Sr Assoc, Cyber Sec ThreatMgmt - Detection Engineer
Northern Trust · Naperville, IL · 3 wk ago
Engineering$89k–$151k/yrFull-time
Key Responsibilities
- Build, refine, and manage detection content to identify and mitigate potential threats.
- Develop a Detection-as-Code standard using code repositories and CI/CD pipelines to streamline content deployment via Infrastructure-as-Code methodologies.
- Work closely with various teams in Security Operations to anticipate and detect potential threats before they fully materialize.
- Participate in continuous improvement initiatives to enhance detection capabilities and efficiency.
- Develop and maintain documentation for detection logic, use cases, and response playbooks.
- Maintain up-to-date knowledge of the latest cybersecurity threats, tools, and best practices.

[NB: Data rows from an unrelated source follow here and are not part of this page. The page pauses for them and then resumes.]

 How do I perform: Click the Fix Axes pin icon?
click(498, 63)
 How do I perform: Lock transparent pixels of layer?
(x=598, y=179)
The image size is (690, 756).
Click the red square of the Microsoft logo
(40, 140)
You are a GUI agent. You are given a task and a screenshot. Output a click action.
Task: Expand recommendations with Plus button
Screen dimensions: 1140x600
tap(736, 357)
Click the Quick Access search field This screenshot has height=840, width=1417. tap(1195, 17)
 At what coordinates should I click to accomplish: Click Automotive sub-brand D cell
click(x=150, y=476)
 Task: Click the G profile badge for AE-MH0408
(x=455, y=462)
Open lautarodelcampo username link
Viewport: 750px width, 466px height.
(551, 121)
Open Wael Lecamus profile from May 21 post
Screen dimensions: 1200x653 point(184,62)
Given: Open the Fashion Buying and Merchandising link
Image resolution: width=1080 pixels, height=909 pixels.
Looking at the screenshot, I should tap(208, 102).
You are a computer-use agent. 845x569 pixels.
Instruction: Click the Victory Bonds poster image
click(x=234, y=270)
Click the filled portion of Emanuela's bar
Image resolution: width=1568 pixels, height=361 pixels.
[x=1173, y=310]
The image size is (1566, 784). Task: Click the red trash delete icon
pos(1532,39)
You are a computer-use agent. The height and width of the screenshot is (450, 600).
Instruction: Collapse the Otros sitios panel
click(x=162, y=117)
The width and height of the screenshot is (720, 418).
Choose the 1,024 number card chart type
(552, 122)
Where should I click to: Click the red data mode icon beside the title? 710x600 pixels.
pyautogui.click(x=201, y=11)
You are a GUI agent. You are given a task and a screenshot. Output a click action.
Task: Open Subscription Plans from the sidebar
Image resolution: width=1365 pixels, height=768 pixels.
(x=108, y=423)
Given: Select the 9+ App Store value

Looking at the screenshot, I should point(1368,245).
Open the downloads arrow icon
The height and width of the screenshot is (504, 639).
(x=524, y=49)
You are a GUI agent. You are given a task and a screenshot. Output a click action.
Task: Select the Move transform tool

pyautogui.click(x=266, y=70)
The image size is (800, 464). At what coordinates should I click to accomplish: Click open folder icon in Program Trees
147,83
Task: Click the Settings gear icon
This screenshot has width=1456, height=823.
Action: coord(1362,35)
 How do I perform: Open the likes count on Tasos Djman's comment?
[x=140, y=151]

- Contribute to automation of detection and response processes using SOAR platforms.
Qualifications
- Bachelor's degree in Computer Science, Information Security, or a related field, or equivalent practical experience.
- 2+ years of experience in cybersecurity, preferably in detection engineering, threat hunting, or incident response.
- Proficiency in writing and tuning detection logic in SIEM platforms (e.g., Splunk, Sentinel, Elastic).
- Strong understanding of cybersecurity principles, including SIEM, IDS/IPS, and endpoint detection and response (EDR) solutions.
- Experience with coding/scripting languages such as Python, PowerShell, or Bash.
- Familiarity with CI/CD pipelines, code repositories (e.g., Git), and Infrastructure-as-Code tools (e.g., Terraform, Ansible).
- Excellent problem-solving skills and attention to detail.
- Strong communication and documentation abilities.
Preferred Qualifications
- Experience in a cloud environment (e.g., AWS, Azure, GCP).
- Knowledge of malware analysis, reverse engineering, and digital forensics.
- Experience with performing insider threat analysis and detections.
- Knowledge of security orchestration and automation platforms.
- Relevant certifications such as GCDA, GCFA, or equivalent.